- _SHORT TASK_: Convert the lines between the one containing "Given: Jump to Assign Memory step" and the one containing "The image size", inclusive, into a JSON list of strings with one string per line and blank lines omitted.

— BEGIN EXTRACTED INFORMATION —

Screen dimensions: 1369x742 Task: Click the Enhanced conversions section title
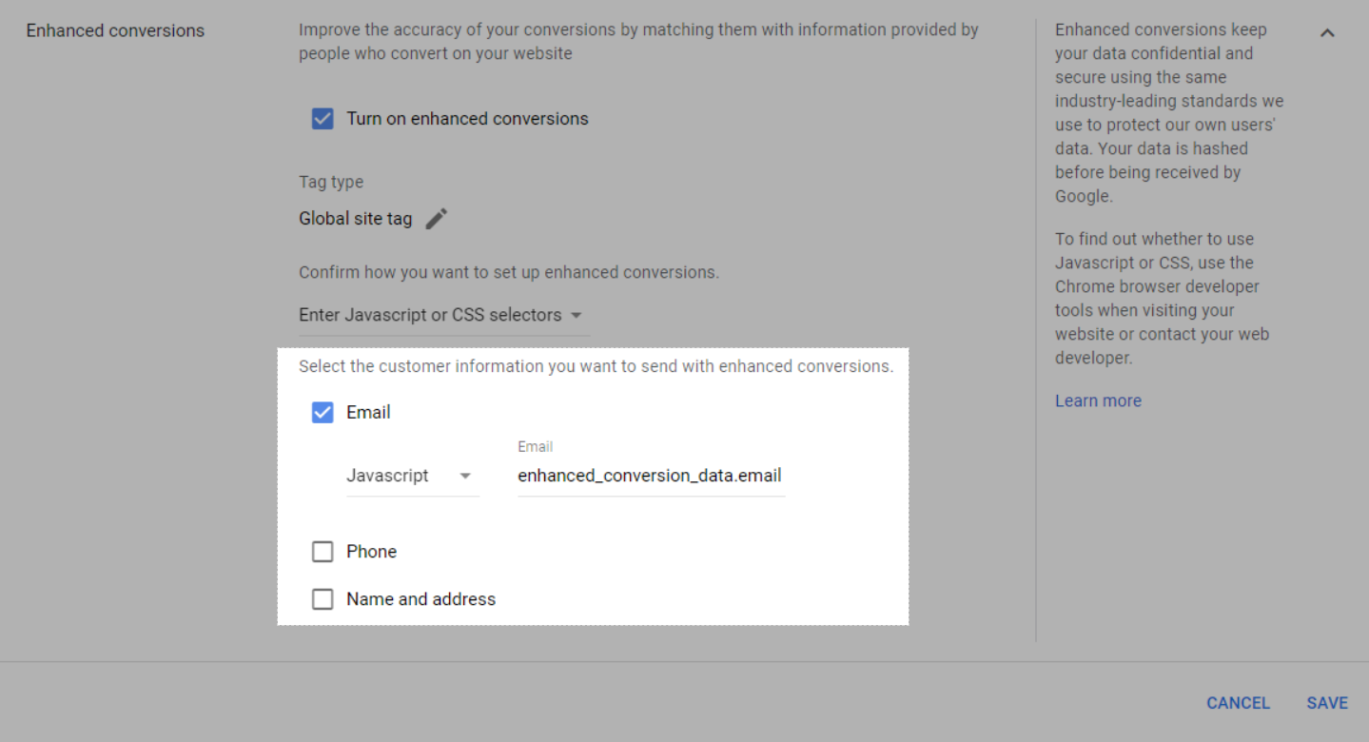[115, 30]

— END EXTRACTED INFORMATION —
— BEGIN EXTRACTED INFORMATION —

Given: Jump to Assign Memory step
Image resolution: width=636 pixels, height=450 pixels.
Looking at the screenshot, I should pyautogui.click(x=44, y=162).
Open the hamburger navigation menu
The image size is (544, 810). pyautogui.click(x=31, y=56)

— END EXTRACTED INFORMATION —

- _EXPECTED ANSWER_:
[
  "Given: Jump to Assign Memory step",
  "Image resolution: width=636 pixels, height=450 pixels.",
  "Looking at the screenshot, I should pyautogui.click(x=44, y=162).",
  "Open the hamburger navigation menu",
  "The image size is (544, 810). pyautogui.click(x=31, y=56)"
]